* start Passage to read *

Cropped Will Cardini artwork

March 29th, 2011

Review: Hyperion and The Fall of Hyperion by Dan Simmons

Filed under: SF Reviews — Tags: , , — William Cardini @ 7:10 am

Hyperion and The Fall of Hyperion, by Dan Simmons, are one strange, fascinating story in two volumes. I hope that Jo Walton decides to re-read it when she comes to it in her Revisiting the Hugo Awards Nominees blog series on the Tor website (Hyperion won a Hugo and The Fall of Hyperion was nominated).

Spanish cover of Hyperion by Dan Simmons
Spanish cover of Hyperion by Dan Simmons, via Virao del Casco’s flickr.

Click here for my review.

* end Passage to read *

• **What is required**
Reproduce word for word the part of the Hyperion review that opens with the words containing "Review: Hyperion and" and closes with "del Casco’s flickr.". The listing that comes next is separate material and has no connection to the Hyperion review.

* start Collected material *

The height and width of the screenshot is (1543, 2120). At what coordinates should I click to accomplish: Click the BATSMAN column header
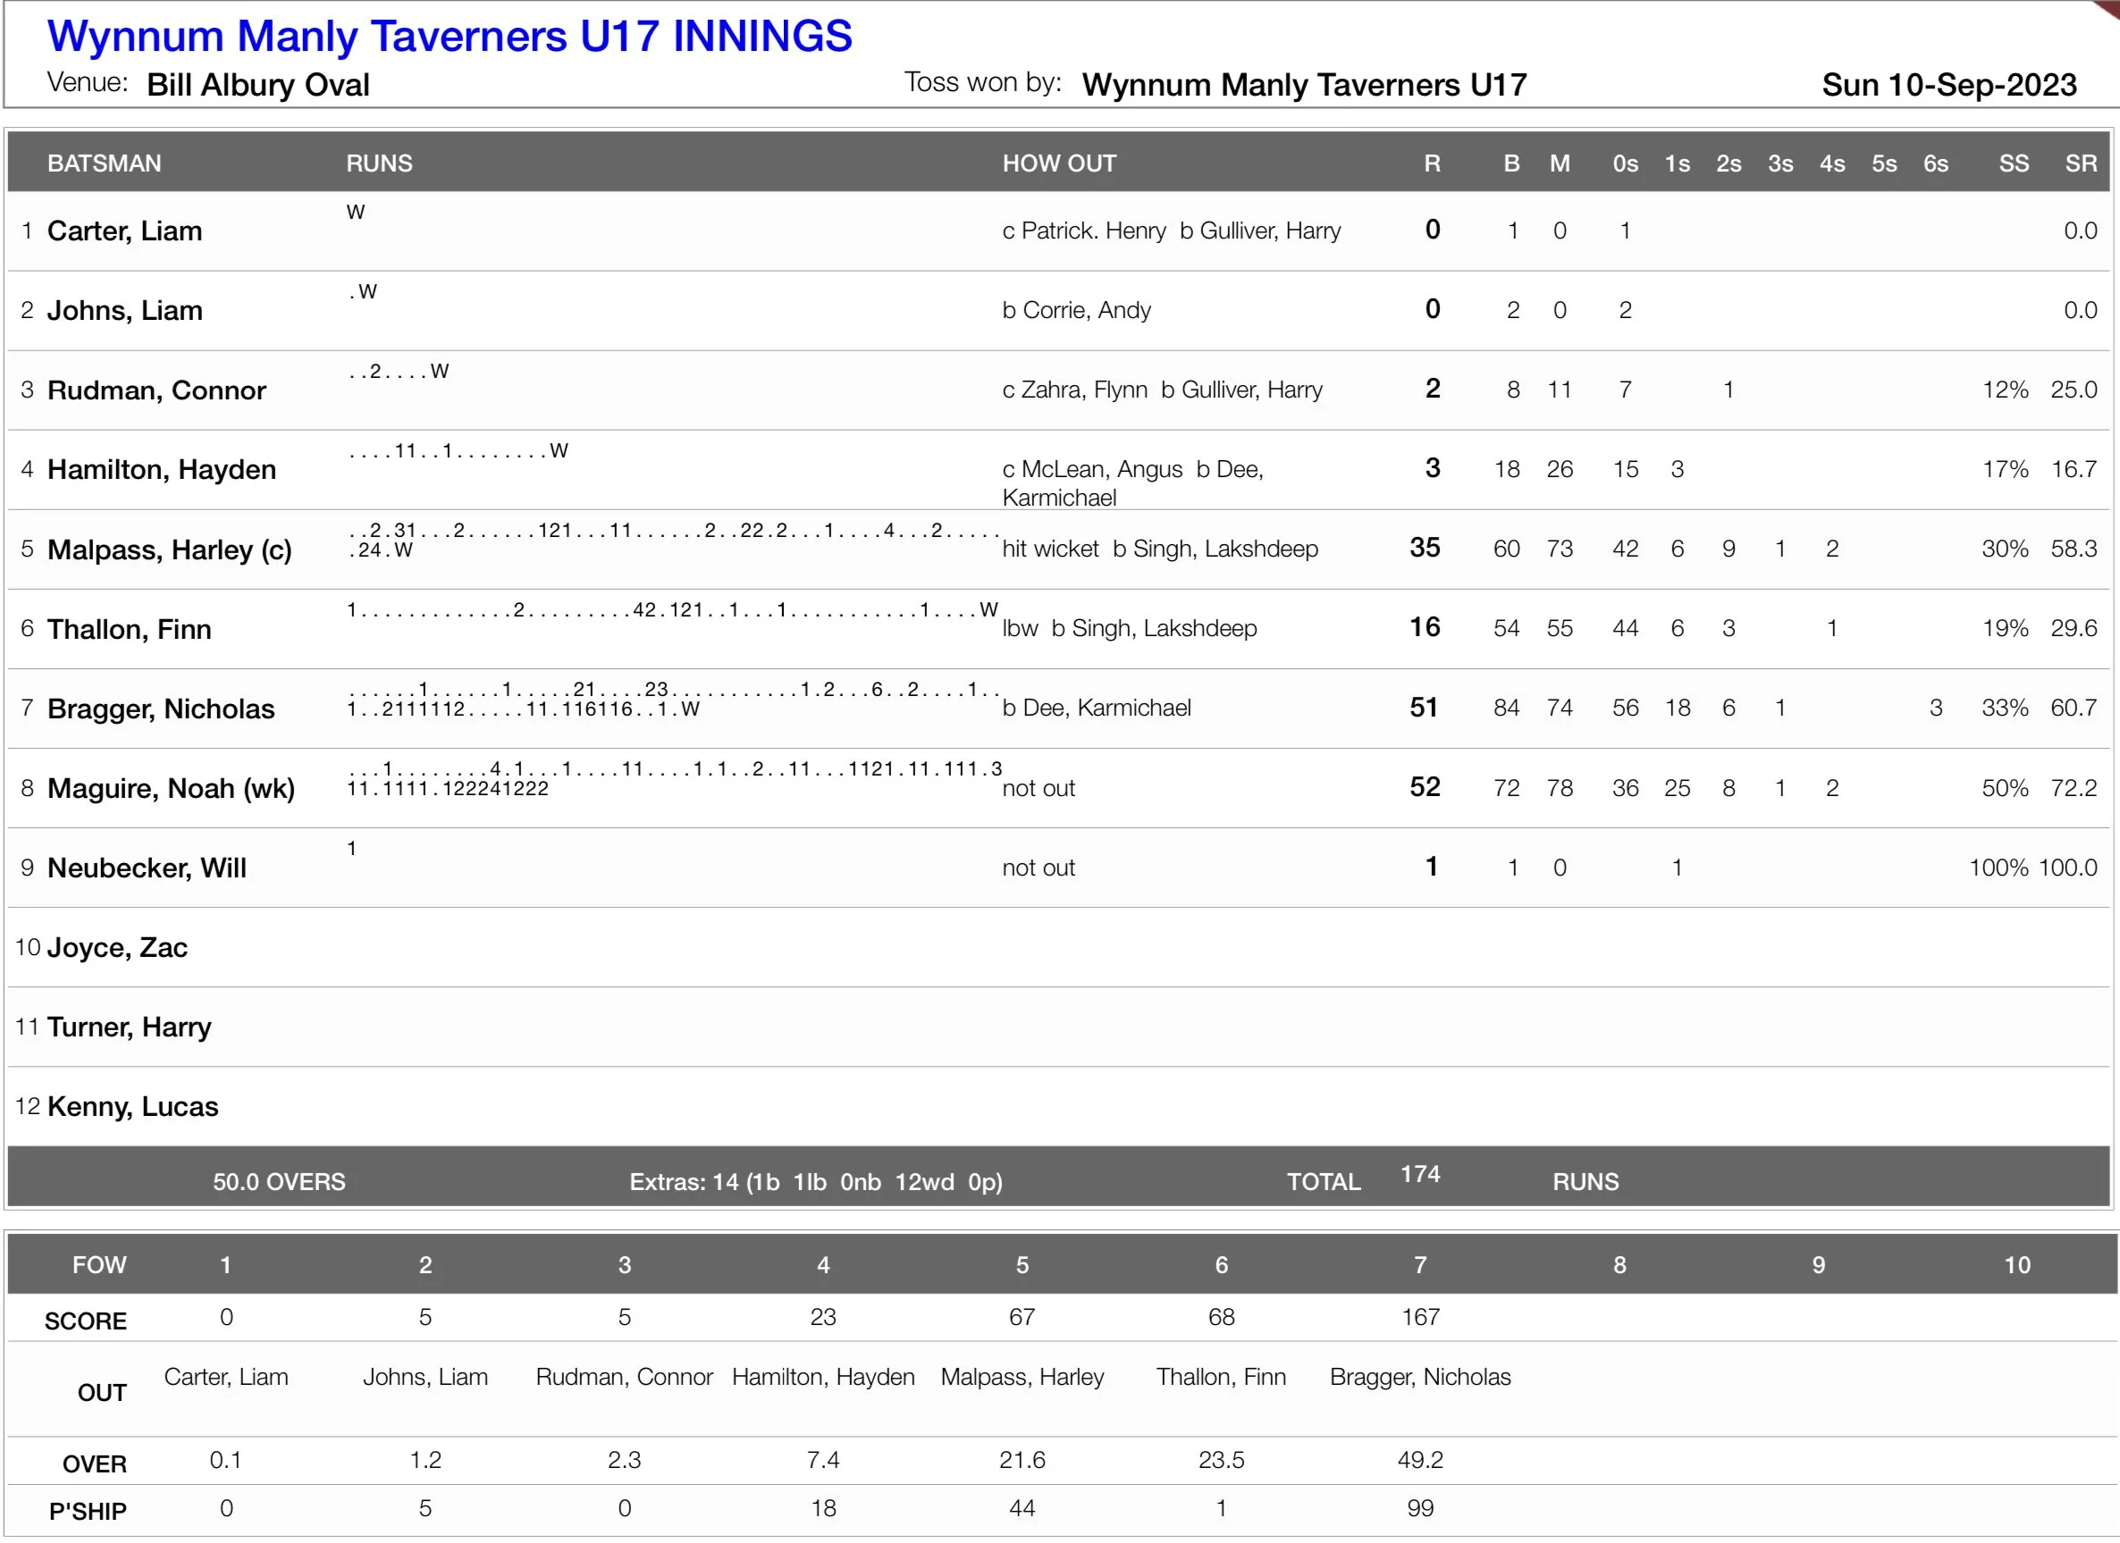coord(104,164)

* end Collected material *

• **Finished answer**
Review: Hyperion and The Fall of Hyperion by Dan Simmons

Filed under: SF Reviews — Tags: , , — William Cardini @ 7:10 am

Hyperion and The Fall of Hyperion, by Dan Simmons, are one strange, fascinating story in two volumes. I hope that Jo Walton decides to re-read it when she comes to it in her Revisiting the Hugo Awards Nominees blog series on the Tor website (Hyperion won a Hugo and The Fall of Hyperion was nominated).

Spanish cover of Hyperion by Dan Simmons
Spanish cover of Hyperion by Dan Simmons, via Virao del Casco’s flickr.